Click the magnifying glass for the red highlighted tools, and zoom into the cluster of points in the upper right portion of the map by left clicking and dragging the square around the points. You can see the map data frame has been zoomed into those particular points.

Now select the minus magnifying glass with a paper behind it (the blue highlighted tools from a few screen shots ago). Click anywhere in the center of the map. It will not zoom out for the map, but zoom out for the (hypothetical) piece of paper the map is being drawn on.

Now lets fit the data frame to the page we want to print out. Click the black Arrow pointer in the toolbars (highlighted in red in my screenshot), and then click anywhere in the map data frame. It should then look like below.

Drag the corners of the map data frame to be within the light grey outline for the map document (what happen to be the very thin margins). It will then look like below.

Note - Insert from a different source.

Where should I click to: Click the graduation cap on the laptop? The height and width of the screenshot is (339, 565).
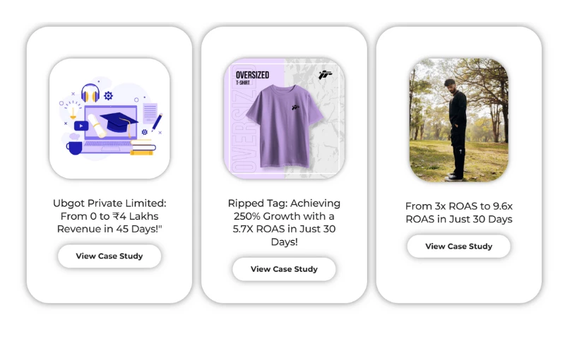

Now to make the map nicely centered on the entire city of Albany again, right click on the Albany_Border layer in the table of contents, then choose the option Zoom to Layer.

Your map will then look nice and centered.

Now the map is ready to export. Click the File (in the File Menu) and select Export Map.

Now in the export options select PNG and 300 dpi. Then navigate to your flash drive, give the file a name, and export the map to a PNG document by clicking save. PNG is a lossless raster format. So having higher dpi (dots per inch) makes the resulting map nicer with a higher pixel count. (I save almost all of my statistical graphics and maps in PNG format - do not use JPEG!)

We are now finished with this tutorial. In further tutorials I will show how to do more things in the map layout, like make a legend, import a scale bar, add in multiple maps, etc.

Homework

Start a new map document and create another point map - this time of bars in Albany. The outline of the steps I want to see are below:

Once this is finished, make a make a word document, then import the two PNG files (the robbery map you made in the tutorial as well as the bar map) into the word document. Size them smaller so they fit on one page, and place a caption in the document stating which map is robberies and which map is the bar locations. Make sure your document has your name on it. Export the word document to PDF and turn in the PDF on blackboard.

Pro-tip - when printing out maps, outline widths under 1 are too thin to see even in large page sized maps.